Verdi as seen by Boito I
A second edition of the book, entitled Verdi: Interviste e incontri, was published in Italy in 2000. It includes some recently discovered notes that Arrigo Boito took for a projected biography of Verdi. Conati believes that some of the notes were taken during Verdi’s lifetime, probably after the Falstaff premiere in 1893, and others after Verdi’s death.
I will return to these notes from time to time. For now, I offer you the closing paragraphs as redacted by Conati, in which Boito wrote of people whom Verdi admired and hated.
He admires with boundless enthusiasm the great men of action: Julius Cæsar, Trajan, Napoléon. Alert, courageous, vast minds who bring together genius of action and of leadership; men who dominate, even if they are sometimes scoundrels; creators of grandiose ideas accomplished swiftly and surely.
His adorations: Jesus, Dante, Shakespeare, Pythagoras, [nome ill.]—Tacitus
His admiration for Moses borders on consternation. His rogueries do not disturb the halo of his awesome and divine glory. But he also admires very pure men: Pythagoras above all.

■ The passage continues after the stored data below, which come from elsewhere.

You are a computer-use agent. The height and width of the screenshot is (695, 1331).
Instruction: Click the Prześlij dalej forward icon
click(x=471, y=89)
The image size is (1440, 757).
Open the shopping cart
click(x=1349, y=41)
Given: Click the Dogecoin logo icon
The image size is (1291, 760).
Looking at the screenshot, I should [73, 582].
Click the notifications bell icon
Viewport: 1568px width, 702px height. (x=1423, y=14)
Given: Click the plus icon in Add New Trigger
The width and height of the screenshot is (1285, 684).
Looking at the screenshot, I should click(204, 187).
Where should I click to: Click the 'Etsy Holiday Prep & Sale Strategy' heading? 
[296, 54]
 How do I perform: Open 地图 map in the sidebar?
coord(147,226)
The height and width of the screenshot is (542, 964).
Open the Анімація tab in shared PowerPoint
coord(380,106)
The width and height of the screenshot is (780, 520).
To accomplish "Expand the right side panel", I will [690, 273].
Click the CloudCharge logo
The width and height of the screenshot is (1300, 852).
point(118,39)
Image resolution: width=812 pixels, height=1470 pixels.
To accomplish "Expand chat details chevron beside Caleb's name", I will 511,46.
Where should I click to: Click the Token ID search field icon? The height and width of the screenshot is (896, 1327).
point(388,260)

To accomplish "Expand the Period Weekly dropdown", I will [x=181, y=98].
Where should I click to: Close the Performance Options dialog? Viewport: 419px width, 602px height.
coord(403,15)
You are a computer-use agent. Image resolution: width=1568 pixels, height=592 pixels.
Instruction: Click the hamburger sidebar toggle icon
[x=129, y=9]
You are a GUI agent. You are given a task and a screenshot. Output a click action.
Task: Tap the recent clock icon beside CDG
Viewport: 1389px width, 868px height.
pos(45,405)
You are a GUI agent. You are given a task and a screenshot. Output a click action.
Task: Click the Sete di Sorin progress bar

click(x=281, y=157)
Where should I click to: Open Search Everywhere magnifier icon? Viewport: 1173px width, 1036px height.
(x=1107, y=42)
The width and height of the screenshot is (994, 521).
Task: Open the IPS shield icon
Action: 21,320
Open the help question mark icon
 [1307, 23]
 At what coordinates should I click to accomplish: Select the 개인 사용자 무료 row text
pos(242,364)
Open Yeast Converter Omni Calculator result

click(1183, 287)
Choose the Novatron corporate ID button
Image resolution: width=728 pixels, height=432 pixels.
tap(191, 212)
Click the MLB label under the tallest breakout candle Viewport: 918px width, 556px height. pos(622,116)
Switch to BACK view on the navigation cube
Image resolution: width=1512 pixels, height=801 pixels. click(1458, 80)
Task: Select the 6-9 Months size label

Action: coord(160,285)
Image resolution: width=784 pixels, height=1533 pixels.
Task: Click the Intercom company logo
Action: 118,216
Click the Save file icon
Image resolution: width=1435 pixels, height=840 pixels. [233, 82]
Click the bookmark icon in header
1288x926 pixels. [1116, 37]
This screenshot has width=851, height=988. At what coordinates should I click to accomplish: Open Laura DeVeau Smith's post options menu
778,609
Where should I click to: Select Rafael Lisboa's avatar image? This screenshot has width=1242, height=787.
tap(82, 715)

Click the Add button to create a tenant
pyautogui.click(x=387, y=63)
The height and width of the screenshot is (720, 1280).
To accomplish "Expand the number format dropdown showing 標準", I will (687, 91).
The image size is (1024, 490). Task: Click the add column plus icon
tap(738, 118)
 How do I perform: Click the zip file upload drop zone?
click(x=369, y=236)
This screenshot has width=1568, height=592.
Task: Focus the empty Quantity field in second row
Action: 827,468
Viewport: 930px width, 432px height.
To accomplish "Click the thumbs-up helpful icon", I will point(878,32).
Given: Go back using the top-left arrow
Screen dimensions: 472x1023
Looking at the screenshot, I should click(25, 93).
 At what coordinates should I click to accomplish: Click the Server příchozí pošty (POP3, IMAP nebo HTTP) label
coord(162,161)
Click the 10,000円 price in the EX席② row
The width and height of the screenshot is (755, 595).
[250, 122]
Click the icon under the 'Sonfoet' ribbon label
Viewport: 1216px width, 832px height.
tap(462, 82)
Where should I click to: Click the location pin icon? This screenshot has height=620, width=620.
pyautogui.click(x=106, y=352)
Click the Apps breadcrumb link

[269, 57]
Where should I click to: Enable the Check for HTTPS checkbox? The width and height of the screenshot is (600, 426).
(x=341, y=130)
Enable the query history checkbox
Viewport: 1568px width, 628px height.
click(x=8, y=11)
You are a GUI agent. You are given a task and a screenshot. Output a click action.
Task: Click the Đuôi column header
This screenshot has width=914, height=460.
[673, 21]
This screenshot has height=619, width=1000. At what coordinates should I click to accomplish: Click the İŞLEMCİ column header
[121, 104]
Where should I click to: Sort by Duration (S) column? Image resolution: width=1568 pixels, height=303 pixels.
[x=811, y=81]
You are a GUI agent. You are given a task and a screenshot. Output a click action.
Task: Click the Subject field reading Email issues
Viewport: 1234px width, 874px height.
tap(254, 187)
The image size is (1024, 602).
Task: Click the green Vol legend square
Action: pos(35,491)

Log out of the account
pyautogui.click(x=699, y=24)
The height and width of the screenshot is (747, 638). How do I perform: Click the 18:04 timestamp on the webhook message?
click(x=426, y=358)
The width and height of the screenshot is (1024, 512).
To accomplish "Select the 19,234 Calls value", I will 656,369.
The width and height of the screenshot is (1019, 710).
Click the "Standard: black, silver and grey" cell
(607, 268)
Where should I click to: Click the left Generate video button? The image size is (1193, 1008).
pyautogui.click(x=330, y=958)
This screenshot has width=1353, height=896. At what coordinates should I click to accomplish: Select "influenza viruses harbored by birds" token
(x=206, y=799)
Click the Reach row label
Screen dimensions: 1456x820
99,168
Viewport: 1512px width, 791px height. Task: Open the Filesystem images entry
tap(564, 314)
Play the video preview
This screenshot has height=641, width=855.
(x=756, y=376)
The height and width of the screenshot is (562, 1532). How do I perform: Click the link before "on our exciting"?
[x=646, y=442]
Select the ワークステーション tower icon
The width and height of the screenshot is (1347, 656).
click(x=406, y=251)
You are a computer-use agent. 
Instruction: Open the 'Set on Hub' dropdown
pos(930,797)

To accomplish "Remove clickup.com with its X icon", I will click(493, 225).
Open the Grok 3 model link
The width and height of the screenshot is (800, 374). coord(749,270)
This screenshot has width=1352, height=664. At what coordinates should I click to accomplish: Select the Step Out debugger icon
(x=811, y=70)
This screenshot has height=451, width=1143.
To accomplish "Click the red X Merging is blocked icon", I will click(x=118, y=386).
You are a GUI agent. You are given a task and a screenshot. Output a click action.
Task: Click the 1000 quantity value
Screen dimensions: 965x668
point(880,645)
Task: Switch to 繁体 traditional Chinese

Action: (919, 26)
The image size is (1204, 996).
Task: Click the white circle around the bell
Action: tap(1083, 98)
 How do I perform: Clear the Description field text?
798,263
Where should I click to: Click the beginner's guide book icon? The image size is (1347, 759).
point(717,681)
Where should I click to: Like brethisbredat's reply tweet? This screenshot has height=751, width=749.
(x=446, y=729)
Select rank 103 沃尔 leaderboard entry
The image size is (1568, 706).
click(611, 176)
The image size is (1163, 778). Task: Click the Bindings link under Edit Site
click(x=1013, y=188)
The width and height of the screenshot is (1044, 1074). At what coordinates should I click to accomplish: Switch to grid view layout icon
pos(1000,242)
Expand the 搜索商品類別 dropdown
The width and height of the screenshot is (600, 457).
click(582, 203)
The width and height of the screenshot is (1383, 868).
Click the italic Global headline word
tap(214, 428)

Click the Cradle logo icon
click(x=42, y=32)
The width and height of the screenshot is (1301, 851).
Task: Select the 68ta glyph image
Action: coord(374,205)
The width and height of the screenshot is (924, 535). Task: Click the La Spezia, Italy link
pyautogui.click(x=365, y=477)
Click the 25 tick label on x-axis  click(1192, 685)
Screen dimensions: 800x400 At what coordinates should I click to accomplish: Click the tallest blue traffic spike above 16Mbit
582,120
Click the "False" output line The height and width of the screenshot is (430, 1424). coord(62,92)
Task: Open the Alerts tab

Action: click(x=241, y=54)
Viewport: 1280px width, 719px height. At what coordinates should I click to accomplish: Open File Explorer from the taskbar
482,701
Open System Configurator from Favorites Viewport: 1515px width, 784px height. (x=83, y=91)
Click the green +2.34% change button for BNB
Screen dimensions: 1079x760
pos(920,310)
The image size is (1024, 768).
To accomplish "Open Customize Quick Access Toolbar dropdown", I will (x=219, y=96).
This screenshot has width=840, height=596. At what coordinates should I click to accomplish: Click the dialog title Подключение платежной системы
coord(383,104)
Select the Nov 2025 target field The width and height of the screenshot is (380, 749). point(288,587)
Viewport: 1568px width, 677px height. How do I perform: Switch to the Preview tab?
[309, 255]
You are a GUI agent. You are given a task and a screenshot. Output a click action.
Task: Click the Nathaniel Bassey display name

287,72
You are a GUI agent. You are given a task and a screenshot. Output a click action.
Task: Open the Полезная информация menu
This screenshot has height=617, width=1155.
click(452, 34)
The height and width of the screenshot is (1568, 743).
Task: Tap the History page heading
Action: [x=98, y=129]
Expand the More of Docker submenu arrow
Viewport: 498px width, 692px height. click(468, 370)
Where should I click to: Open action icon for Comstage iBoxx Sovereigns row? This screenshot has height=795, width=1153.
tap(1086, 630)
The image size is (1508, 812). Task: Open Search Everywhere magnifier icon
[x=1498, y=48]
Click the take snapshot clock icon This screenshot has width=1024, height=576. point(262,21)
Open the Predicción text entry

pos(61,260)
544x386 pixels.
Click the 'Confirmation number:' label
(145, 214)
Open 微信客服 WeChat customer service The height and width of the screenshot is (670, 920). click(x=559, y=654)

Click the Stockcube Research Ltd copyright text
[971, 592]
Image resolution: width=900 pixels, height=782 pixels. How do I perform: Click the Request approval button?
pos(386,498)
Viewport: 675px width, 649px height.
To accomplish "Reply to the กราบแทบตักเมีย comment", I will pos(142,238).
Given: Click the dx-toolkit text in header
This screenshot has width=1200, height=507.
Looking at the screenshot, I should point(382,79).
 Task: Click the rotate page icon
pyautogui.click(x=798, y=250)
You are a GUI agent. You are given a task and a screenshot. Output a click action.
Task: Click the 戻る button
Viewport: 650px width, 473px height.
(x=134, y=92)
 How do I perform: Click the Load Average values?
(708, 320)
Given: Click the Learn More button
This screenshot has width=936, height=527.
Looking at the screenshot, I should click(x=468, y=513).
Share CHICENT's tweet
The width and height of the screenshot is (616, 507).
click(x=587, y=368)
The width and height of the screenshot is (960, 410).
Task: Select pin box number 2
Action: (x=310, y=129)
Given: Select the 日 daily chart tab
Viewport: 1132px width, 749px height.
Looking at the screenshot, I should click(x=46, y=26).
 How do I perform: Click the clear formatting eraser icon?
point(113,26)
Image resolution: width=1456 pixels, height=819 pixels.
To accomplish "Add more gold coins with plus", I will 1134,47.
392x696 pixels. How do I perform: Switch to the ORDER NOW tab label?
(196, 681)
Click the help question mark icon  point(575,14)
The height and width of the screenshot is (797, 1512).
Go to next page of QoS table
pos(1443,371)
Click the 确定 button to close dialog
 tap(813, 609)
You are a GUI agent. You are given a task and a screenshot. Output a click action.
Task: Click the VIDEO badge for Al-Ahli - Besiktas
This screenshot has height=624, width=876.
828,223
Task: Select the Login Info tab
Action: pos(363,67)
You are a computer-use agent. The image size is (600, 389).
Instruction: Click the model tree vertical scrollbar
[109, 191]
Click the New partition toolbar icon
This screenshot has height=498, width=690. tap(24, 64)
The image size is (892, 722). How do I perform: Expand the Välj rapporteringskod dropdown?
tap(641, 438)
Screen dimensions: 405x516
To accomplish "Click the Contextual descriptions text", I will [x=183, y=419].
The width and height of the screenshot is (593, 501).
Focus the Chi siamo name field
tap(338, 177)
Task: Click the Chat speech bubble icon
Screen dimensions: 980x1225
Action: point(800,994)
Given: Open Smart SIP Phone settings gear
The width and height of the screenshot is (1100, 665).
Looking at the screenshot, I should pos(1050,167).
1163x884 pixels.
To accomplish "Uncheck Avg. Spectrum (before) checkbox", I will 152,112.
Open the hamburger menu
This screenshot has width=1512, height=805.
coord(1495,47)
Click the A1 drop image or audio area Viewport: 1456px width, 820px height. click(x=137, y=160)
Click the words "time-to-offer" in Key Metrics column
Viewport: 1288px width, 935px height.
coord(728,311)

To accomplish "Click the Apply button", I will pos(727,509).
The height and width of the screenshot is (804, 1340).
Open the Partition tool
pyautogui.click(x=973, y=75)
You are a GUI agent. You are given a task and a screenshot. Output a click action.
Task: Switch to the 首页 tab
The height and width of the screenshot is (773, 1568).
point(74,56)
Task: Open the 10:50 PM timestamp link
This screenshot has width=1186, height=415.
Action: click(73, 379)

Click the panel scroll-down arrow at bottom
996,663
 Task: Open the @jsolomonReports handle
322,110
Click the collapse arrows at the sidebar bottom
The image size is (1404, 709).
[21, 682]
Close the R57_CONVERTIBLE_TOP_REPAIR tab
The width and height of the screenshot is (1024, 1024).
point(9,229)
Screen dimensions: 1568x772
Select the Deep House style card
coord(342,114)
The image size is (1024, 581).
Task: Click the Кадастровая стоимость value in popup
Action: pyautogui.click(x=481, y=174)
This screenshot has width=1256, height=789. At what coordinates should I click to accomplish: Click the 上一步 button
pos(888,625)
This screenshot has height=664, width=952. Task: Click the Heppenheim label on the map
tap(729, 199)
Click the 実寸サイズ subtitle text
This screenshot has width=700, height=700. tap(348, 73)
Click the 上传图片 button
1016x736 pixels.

Jesus he sets apart as a G-d, and Verdi’s soul vibrates with emotion before the wise sweetness of the Gospel: He that is without sin among you, let him first cast a stone; Render therefore unto Cæsar, etc. etc.
He hated and held in contempt lazy people.
I don’t know what “[nome ill.]” means (“illustrious name”?), or whether it refers to Pythagoras, Trajan, or someone else. In Conati’s book, there is no period following “Tacitus.”